I’m stuck. Like peanut butter on the roof of your mouth, I’m stuck in Sacramento International Airport. What’s so international about it I can’t figure. But I’ll have plenty of time to find out. My pocket has enough change for coffee. My carry-on bag has something to read. So that’s it. Time to make another reverse, go through security and on to terminal B gate ten. Time to settle down and relax, find a hidden corner somewhere and people-watch. That’s what I’ll do. Read, write, drink coffee and people-watch like crazy.

Oh broddah. ‘Dem changes be tuff.

Here I was, in a mountain cabin, hidden in a green valley, with tons of quiet, aesthetic view, clean air, looking forward to each minute as it unfolded and trusting that the future would be even more gorgeous than the past, due to the fact a beautiful woman was at my side. I trusted her to guide me through life, much as Sir Edmund Hillary trusted Tensing Norgay to get him to the top of Everest and back. And like Tensing, she was damn good.

Now I’m here in a crowded airport, heading to a big city, a Metropolis so dark, so smelly, polluted, over-populated and full of crime, that I dread the future with every fiber of my inadequate being. Alone, with no guide, facing corruption, rot and danger, that’s what I’m up against. It was a nightmare.

‘Ah, but it was something to have at least a choice of nightmares.’

I’m so early that the only other person even near gate ten is a Japanese origami girl, folded up on a chair across from me, head on one armrest and feet on another, taking a snooze. I give it a try but no go. Caucasians are too damn tall for such oriental gymnastics.

Two message technicians with nothing to do are busy massaging each other. They figure with enough appropriate sighs and groans they’ll drum up business. That’s showbiz.

Out the windows you see accordion companion ways, parked planes, everywhere tarmac and trees way off in the distance. Inside, scores of humans stroll by, apparently talking to themselves like psychotic men and women until they get closer and you see wires hanging from their ears. Technology pisses me off. Makes me wanna strangle myself with an I-pod wire.

Data provided -
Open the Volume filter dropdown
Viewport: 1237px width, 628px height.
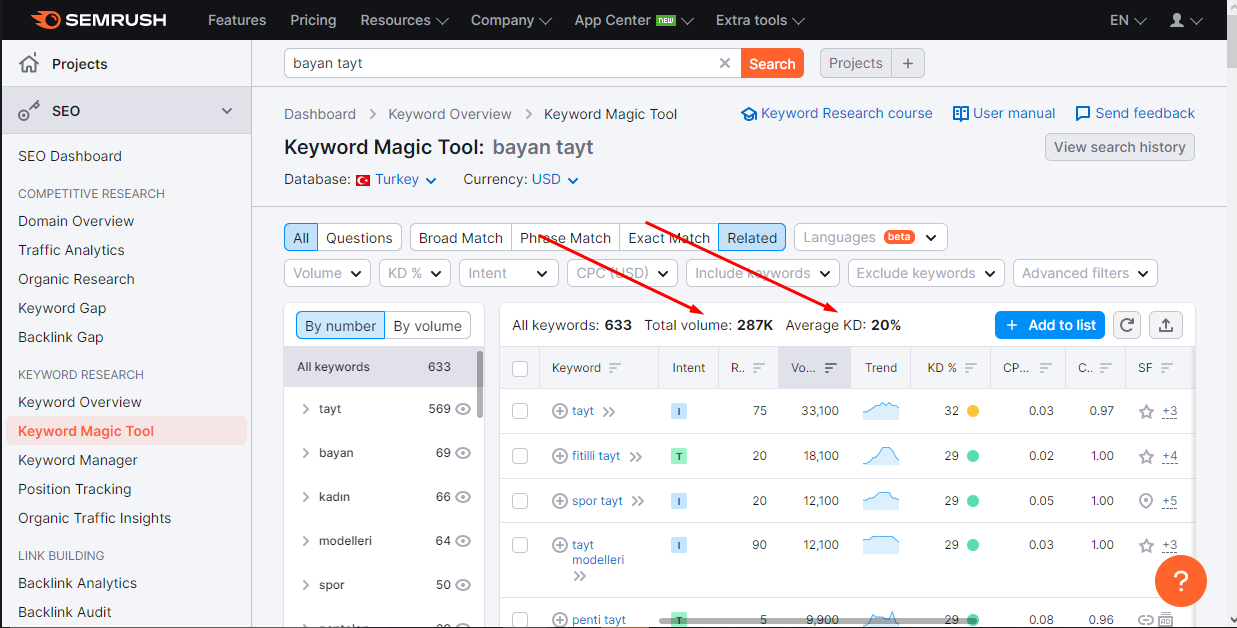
...
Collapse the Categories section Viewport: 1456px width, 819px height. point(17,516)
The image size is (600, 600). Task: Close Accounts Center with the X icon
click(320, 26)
---
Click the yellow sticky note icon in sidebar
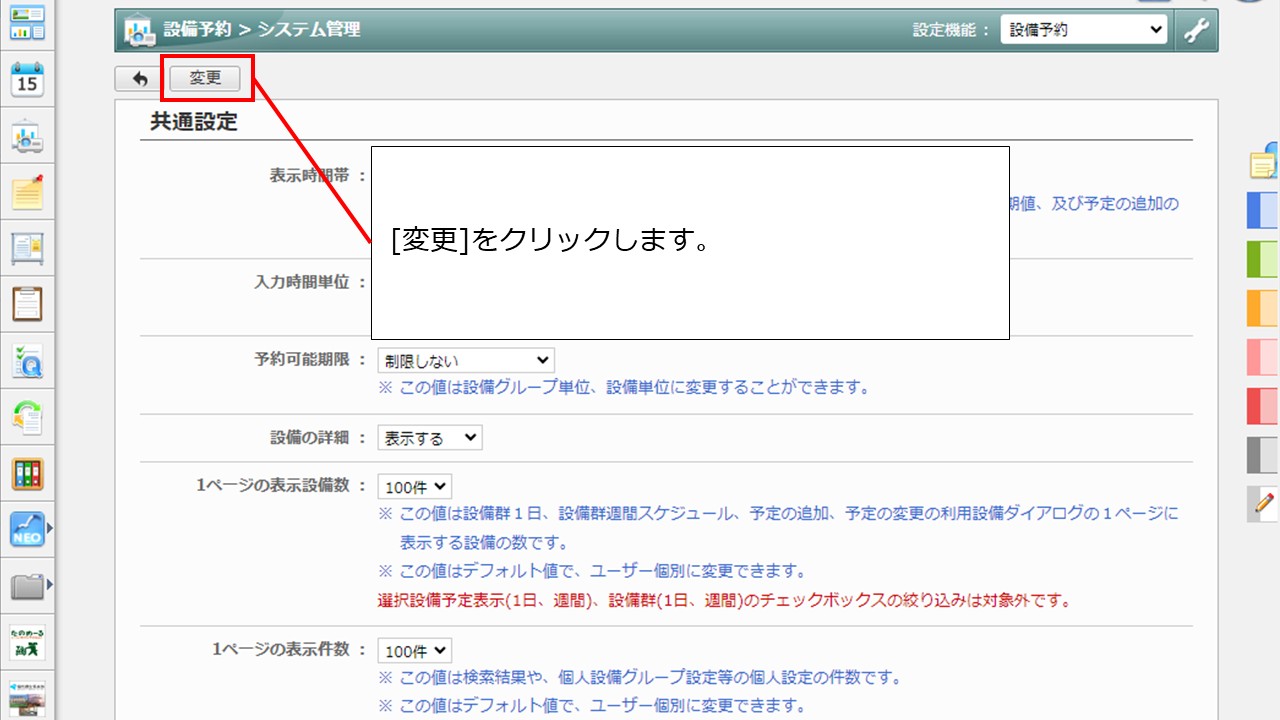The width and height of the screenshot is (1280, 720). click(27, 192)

Your task - Reproduce the part of the airport text starting with "Now I’m here" and going on through "was a nightmare.".

Complete response -
Now I’m here in a crowded airport, heading to a big city, a Metropolis so dark, so smelly, polluted, over-populated and full of crime, that I dread the future with every fiber of my inadequate being. Alone, with no guide, facing corruption, rot and danger, that’s what I’m up against. It was a nightmare.